Congo Contenders Bargain on the Price of Peace
Nation's future may depend on peace talks this week between Kabila and Rwanda.
Last year it took Rwandan President Paul Kagame two months to admit it - that Rwandan troops had spearheaded the assault on Congo's capital, Kinshasa, toppling longtime dictator Mobutu Sese Seko and putting Laurent Kabila in power.
This year Mr. Kagame is not likely to make any such confession.
Tiny Rwanda has strenuously denied its involvement in the anti-Kabila rebellion in neighboring Congo, and will probably continue to do so publicly.
But, as talks to end the five-week conflict resume in Zimbabwe, observers say that Rwanda will privately have to acknowledge the presence of its troops halfway across the continent in western Congo - and negotiate their way out after becoming trapped by pro-Kabila forces.

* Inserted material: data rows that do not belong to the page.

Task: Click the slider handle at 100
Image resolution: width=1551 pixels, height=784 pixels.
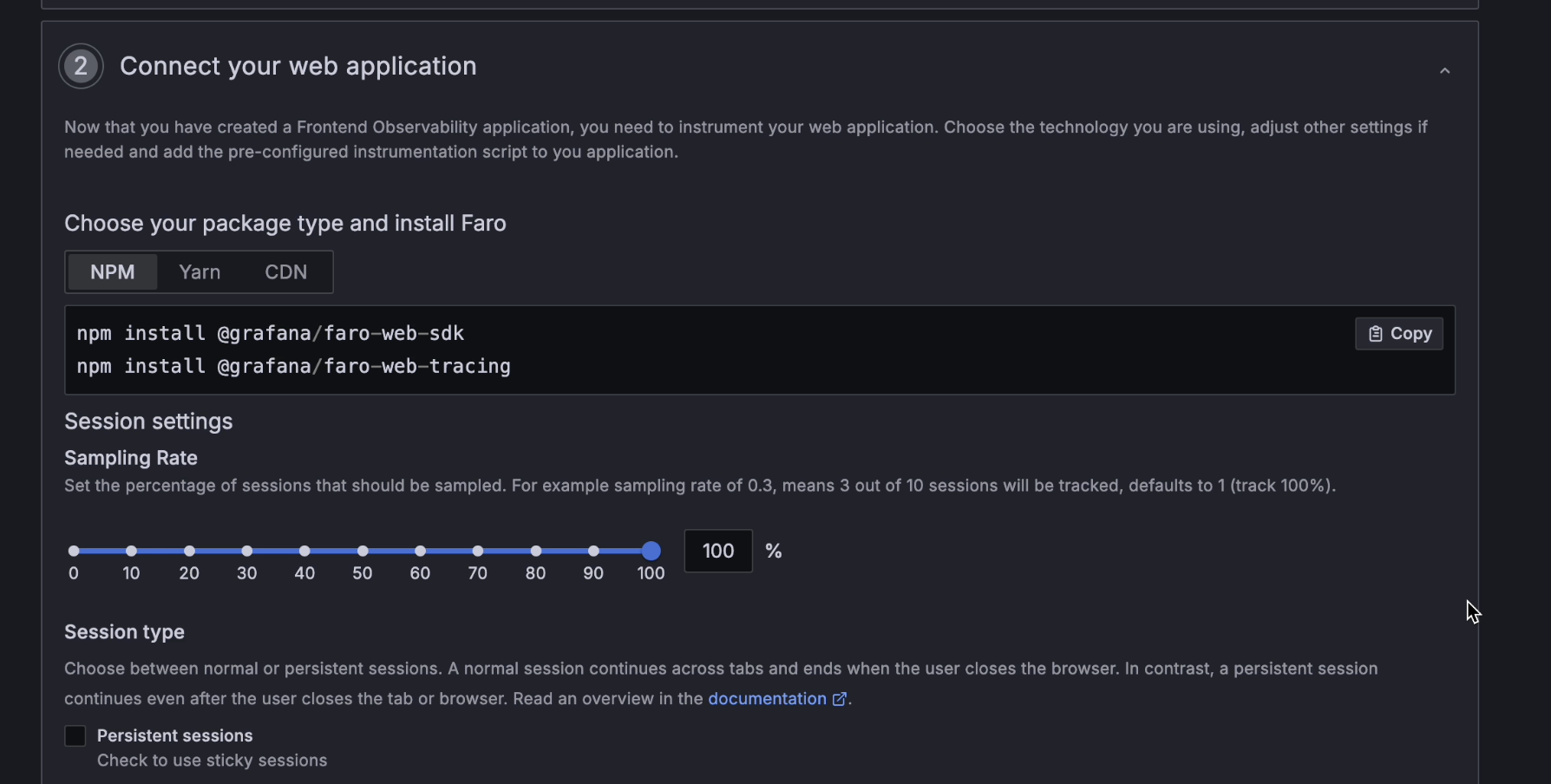Action: click(x=651, y=551)
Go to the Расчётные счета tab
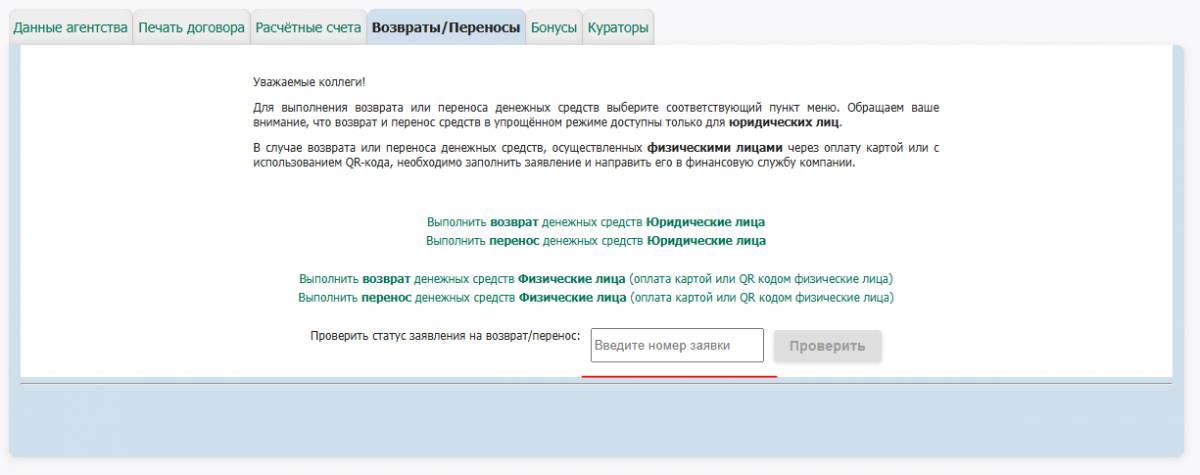 coord(308,28)
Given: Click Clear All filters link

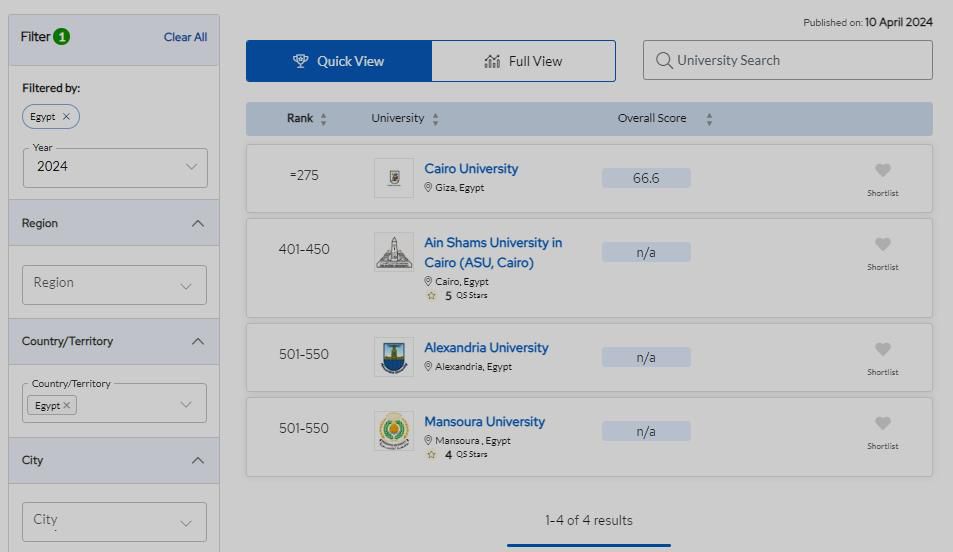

This would give President Kabila a bargaining chip he is unlikely to trade in cheaply.
The situation on the ground has changed little since Angola's powerful intervention on the side of Kabila last month.
What was supposed to be a lightning attack on Kinshasa by the Rwandan-backed rebels failed some 20 miles from its objective after Zimbabwean troops sealed off the capital and Angolan artillery sent the rebels fleeing. Now pro-Kabila forces control western Congo, while the rebels - ethnic Tutsis backed by both Rwanda and Uganda - control the east.
Safe passage for rebels?
Analysts predict that the safe passage of rebel troops from west to east will top the agenda in the talks at Victoria Falls, Zimbabwe - and may emerge as a precondition to further negotiations.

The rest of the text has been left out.